Tak dapat kutahan haru yang membuncah. Tubuh renta
ini berdiri di depan “pusara” Ayah. Mata rabunku membaca nama, J.W. Verduijn.
Ponirah
Berita itu tercantum di halaman 4 harian Jawa Pos
tanggal 20 Januari 2007, tepat di atas kupon quiz Metropolis Lebih
kenyang! Grand Prize 25 Juta + 5 Juta untuk 5 Pemenang. Sebuah monumen
untuk mengenang prajurit Angkatan Laut Belanda yang gugur di Samudra Hindia
lebih dari enam dekade lalu diresmikan di kompleks Makam Kembang Kuning. Nama
Verduijn di sebut-sebut di dalamnya. Diceritakan tentang Nanda de Werd
Verduijn, anak dari J.W Verduijn yang datang ke Indonesia untuk menghadiri
peresmian monumen tersebut.
Apakah J.W Verduijn yang dimaksud di berita itu
adalah Bapak? Ah, memangnya hanya bapakku yang bernama J.W Verduijn? Tidak
mungkin, karena sepertinya terlalu aneh untuk menjadi kenyataan.

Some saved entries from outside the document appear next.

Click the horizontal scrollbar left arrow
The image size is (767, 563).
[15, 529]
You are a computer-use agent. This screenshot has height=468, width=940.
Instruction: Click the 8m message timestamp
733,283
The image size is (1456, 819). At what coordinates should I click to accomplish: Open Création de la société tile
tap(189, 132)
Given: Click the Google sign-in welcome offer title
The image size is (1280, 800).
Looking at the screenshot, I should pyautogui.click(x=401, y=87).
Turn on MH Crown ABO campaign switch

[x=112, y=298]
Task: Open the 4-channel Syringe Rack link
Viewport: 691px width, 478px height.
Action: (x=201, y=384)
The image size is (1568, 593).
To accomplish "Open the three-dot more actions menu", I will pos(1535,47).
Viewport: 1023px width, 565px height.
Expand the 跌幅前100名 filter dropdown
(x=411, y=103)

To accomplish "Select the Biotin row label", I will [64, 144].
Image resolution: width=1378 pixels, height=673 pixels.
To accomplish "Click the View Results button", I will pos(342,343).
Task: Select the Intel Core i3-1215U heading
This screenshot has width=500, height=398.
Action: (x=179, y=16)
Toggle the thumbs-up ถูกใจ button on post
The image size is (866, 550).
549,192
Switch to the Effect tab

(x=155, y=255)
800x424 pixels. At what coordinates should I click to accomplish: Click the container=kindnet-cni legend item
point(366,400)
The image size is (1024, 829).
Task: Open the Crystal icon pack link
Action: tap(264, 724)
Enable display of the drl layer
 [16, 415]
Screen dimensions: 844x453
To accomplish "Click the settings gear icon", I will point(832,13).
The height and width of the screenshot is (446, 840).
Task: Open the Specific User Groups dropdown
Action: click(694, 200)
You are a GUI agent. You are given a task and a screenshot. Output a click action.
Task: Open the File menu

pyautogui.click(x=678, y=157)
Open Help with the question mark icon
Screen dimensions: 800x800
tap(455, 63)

Sudahlah, aku tidak mau mencemari pikiran tuaku
dengan kenangan masa lalu. Lebih baik kuisi saja kuis metropolis ini. Siapa
tahu beruntung sehingga ada yang kuwariskan untuk anak cucu.
Siapa nama penyandang tunarungu yang menciptakan
alat latihan berbicara seperti dimuat Metropolis 19 Januari lalu?
Sial … aku tidak beli koran kemarin!
Yogyakarta, 21 Februari 2007
*cerita pernah dimuat di situs Ranesi-Belanda.